> [Exercise brief]: Please arrange the lines of the items, from the line containing "Expand image features with 展开" through the end of the items, inclusive, as a Markdown table with the columns Row and Line. Skip blank lines and leave the pictures out.
[start]
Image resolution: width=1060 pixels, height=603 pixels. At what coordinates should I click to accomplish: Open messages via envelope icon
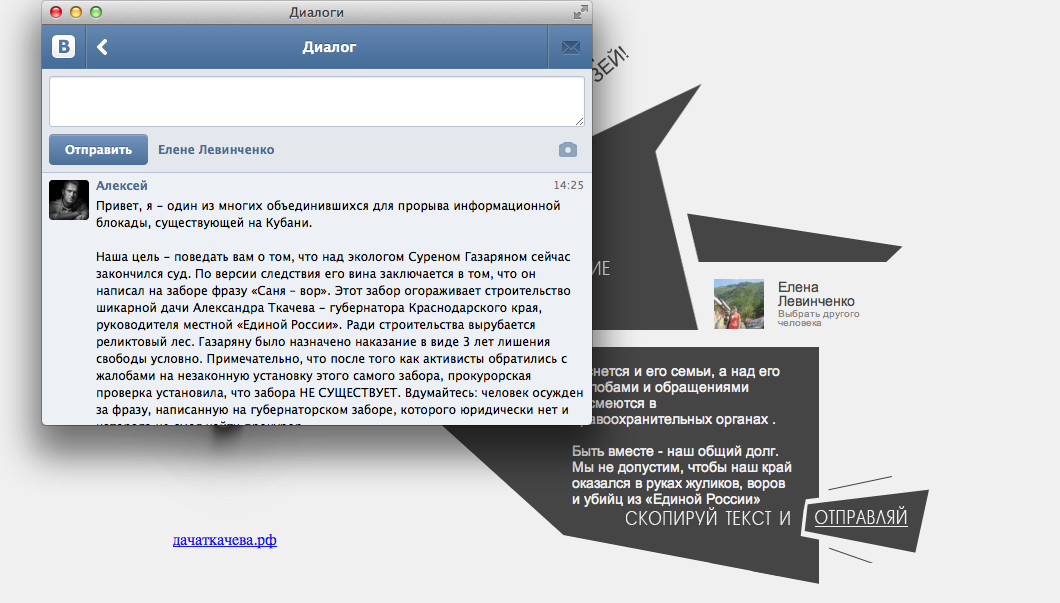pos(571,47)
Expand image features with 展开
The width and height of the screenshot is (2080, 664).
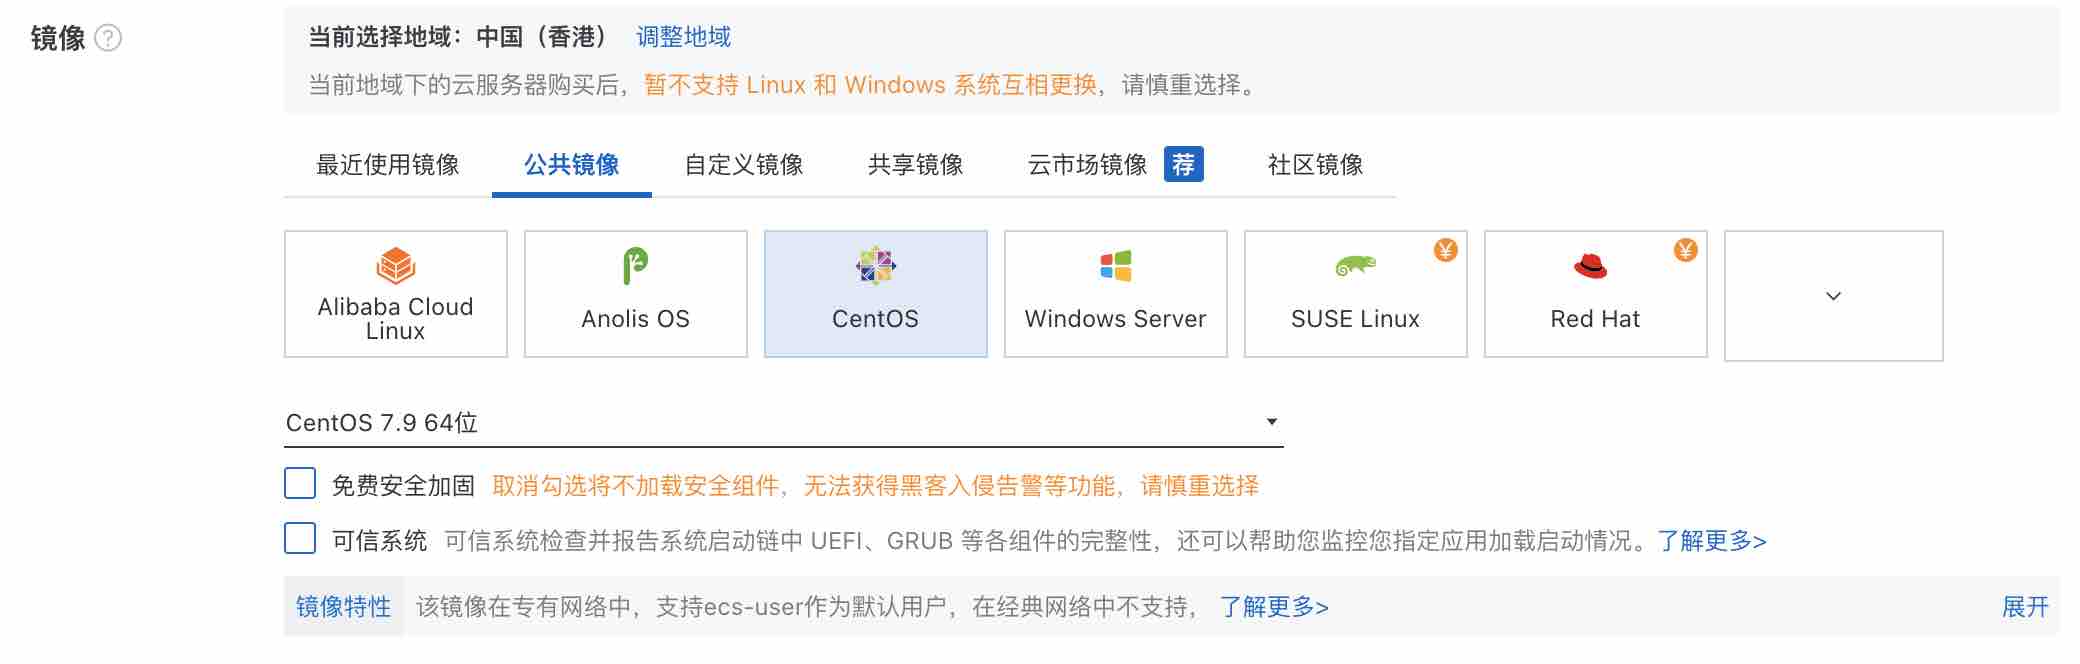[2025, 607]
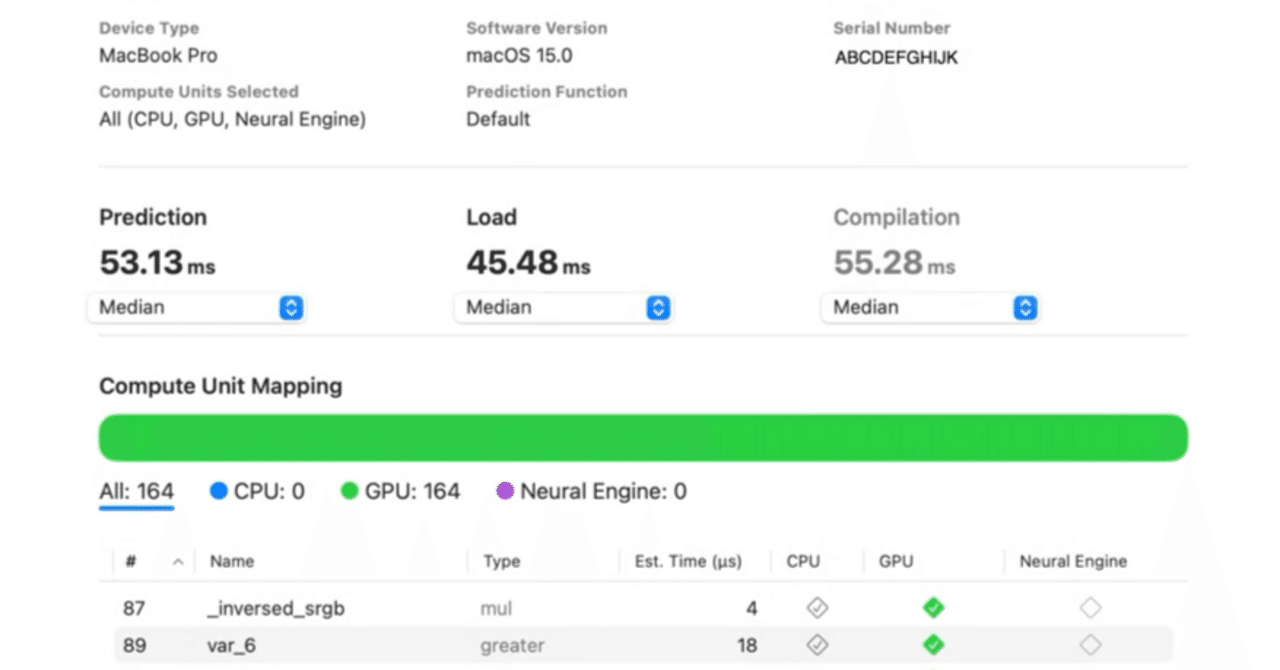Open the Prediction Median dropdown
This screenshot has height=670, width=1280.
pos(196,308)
[end]
> [Task solution]:
| Row | Line |
|---|---|
| 1 | Expand image features with 展开 |
| 2 | The width and height of the screenshot is (2080, 664). |
| 3 | [2025, 607] |
| 4 | Open the Prediction Median dropdown |
| 5 | This screenshot has height=670, width=1280. |
| 6 | pos(196,308) |